Luffy was always happy. And for some reason, it really pissed me off. The stupid kid kept getting himself into all sorts of trouble trying to make me his friend. His brother. I didn't want a brother. Dragon, I could tolerate. He made Mom happy. But this brat? Because of him, Mom had less time for me. When I told him to piss off (I had quite a mouth on me, even as a 10-year-old), he never listened to me. He would either pretend that he didn't hear me, or he would start talking about something weird.

And then, mom and Dragon got married. He and his son moved into our house, and Mom had even less time for me. I often found myself taking a walk alone in a nearby park and watching other kids play with their parents.

Why couldn't I have a normal, functional family?

When I came back home that day, I didn't talk to anyone. I took off my shoes and jacket and went straight to my room. If Mom noticed my bad mood, she didn't say anything.

Except for school, I didn't really leave my room for the next few days. I knew Mom was worried, but I didn't care. She tried to get me to come out a few times, but I locked the door and put a pillow over my head as I lied in my bed.

One day, though, when I came back from school, I found Luffy sitting on my bed. I threw my backpack into the corner of the room and ignored him. It went on like this for about half an hour, me just sitting at my desk, and him watching me.

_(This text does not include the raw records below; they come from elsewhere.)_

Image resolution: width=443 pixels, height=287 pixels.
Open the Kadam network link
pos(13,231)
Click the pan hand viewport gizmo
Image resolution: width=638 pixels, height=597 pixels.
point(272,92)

"What?" I finally ground out, glaring at him.

"Why do you stay here every day?" Luffy asked. I frowned in annoyance.

"What's it to you?" I countered. Luffy turned his head to look at his feet.

"Because you seem lonely, and I'm lonely. I don't have any friends here. All I have is Mom and Dad, but it's not the same. You used to be there, but now you're not, and I'm all alone. I don't want to be alone." My frown slowly disappeared as he talked.

"Why would you want me to be there?" I asked hesitantly. I had to admit, I was curious. No one had ever said anything like that to me before. I had no friends at school. Mom had said not to worry about it, that it wasn't my fault. Apparently, my biological father had been a criminal, and other parents were afraid to let their children play with me. The prospect of having a friend peaked my interest.

"Because you're my brother." Funny how he decided that, and I had no say in it. Not step-brother. Just brother. I sighed but cracked a smile. Maybe, just maybe, I could do something to chase the loneliness away for both of us, at least for a little while.

"Then how about we go get some ice cream?" Luffy looked up at me with those big, brown eyes of his, full of surprise and disbelief.

"R-really?" I nodded. I almost jumped in surprise when I felt his arms wrap around me in a hug. I had no idea whether or not I should hug him back, so I just sat there awkwardly.

"You're the best, Ace!" Luffy's grin was contagious, and I couldn't help but return it.

I had no idea just what I was signing myself up for with that simple offer. Having a little brother like Luffy isn't ever easy. But I don't regret that day for anything.